Your instructions ::
What you should give back is every line from the one containing "Task: Open the Distillation tab" through the last line of the records below, word for word and without pictures.

Records supplied below:

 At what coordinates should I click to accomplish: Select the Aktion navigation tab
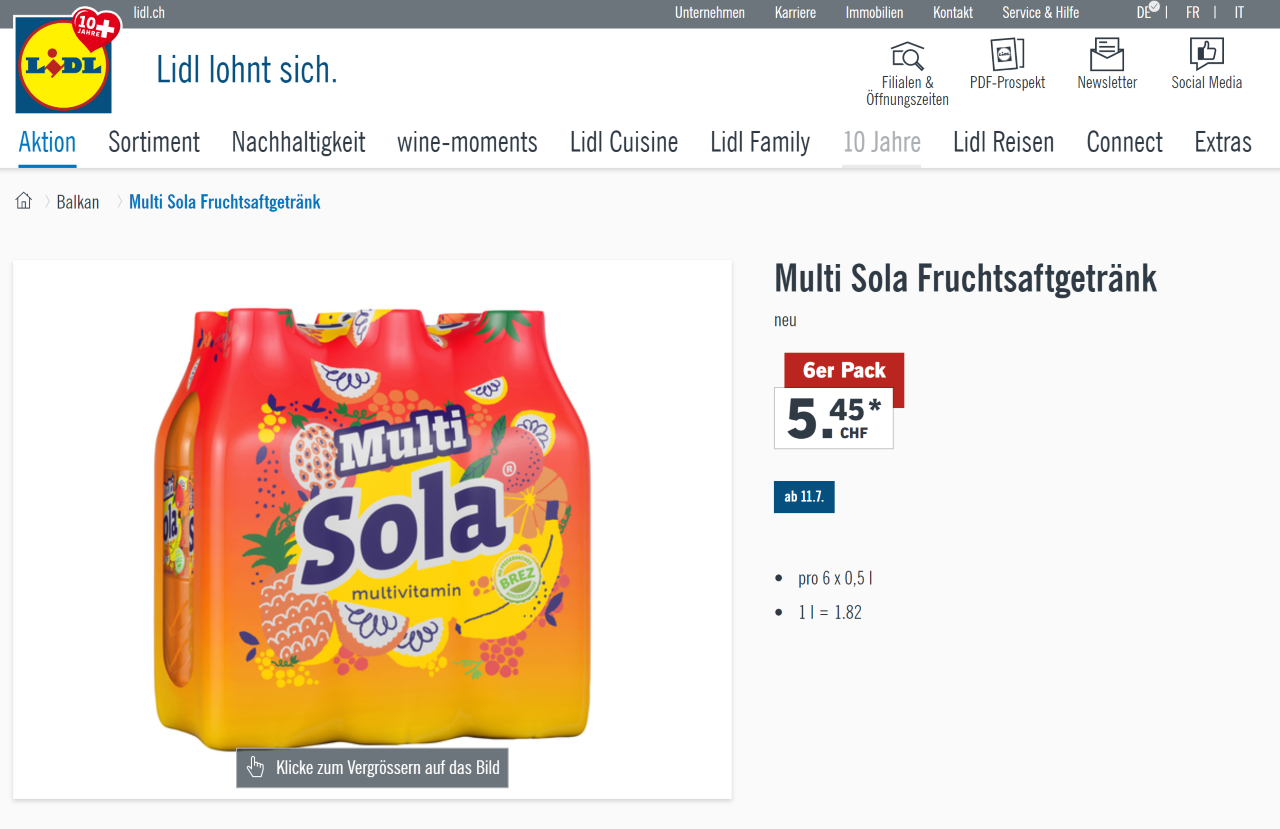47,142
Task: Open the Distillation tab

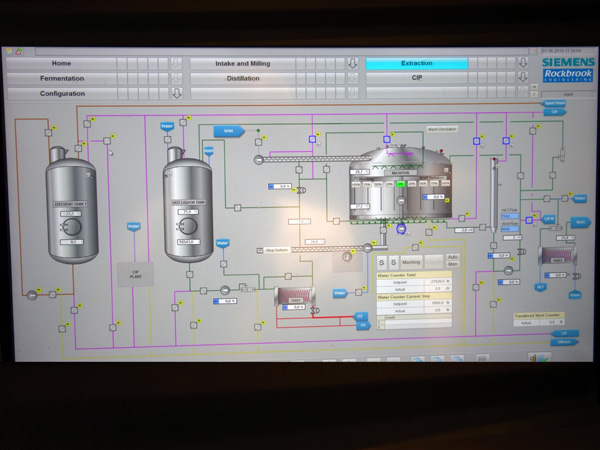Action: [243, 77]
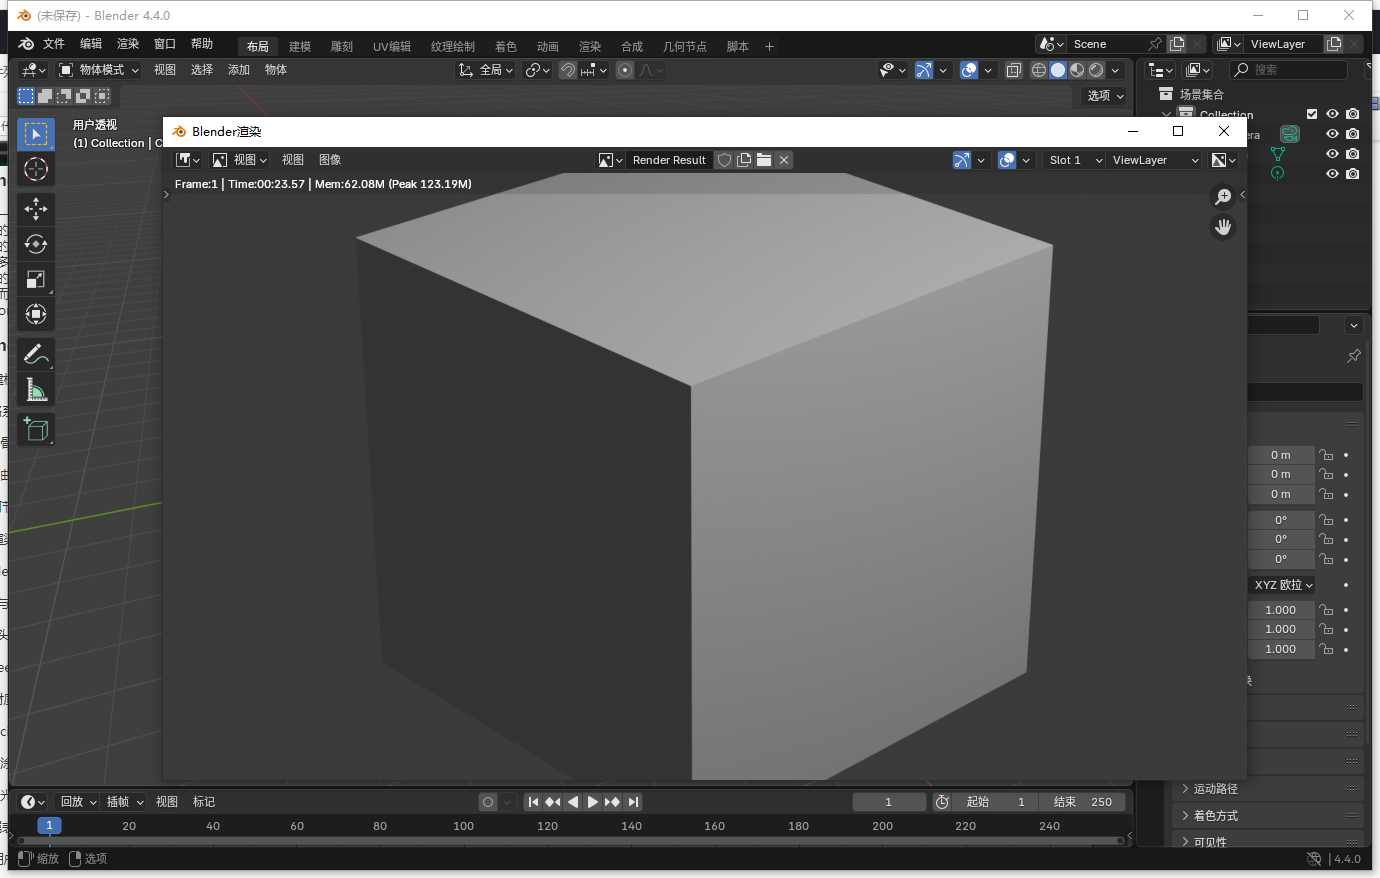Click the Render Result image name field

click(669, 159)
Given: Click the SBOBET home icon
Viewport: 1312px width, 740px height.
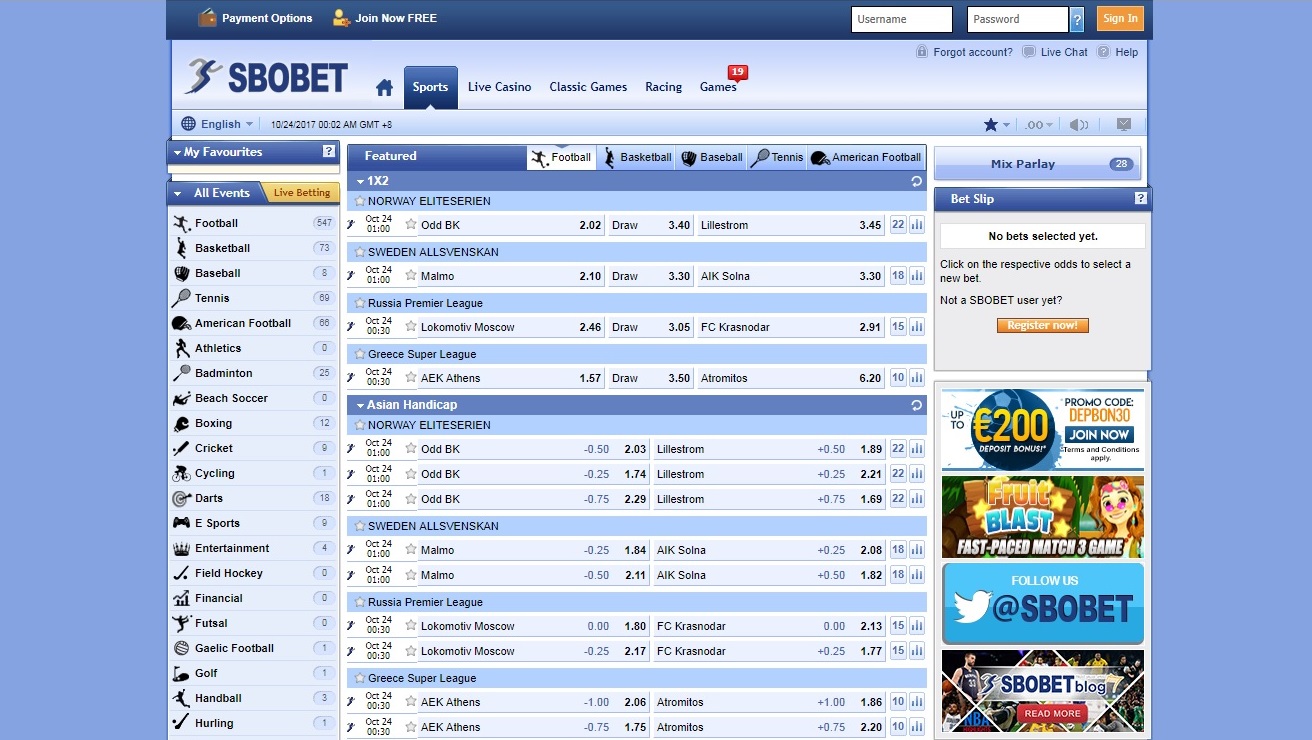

End of Records supplied.

Response below ::
Task: Open the Distillation tab

Action: [243, 77]
Click the Render Result image name field

click(669, 159)
Given: Click the SBOBET home icon
Viewport: 1312px width, 740px height.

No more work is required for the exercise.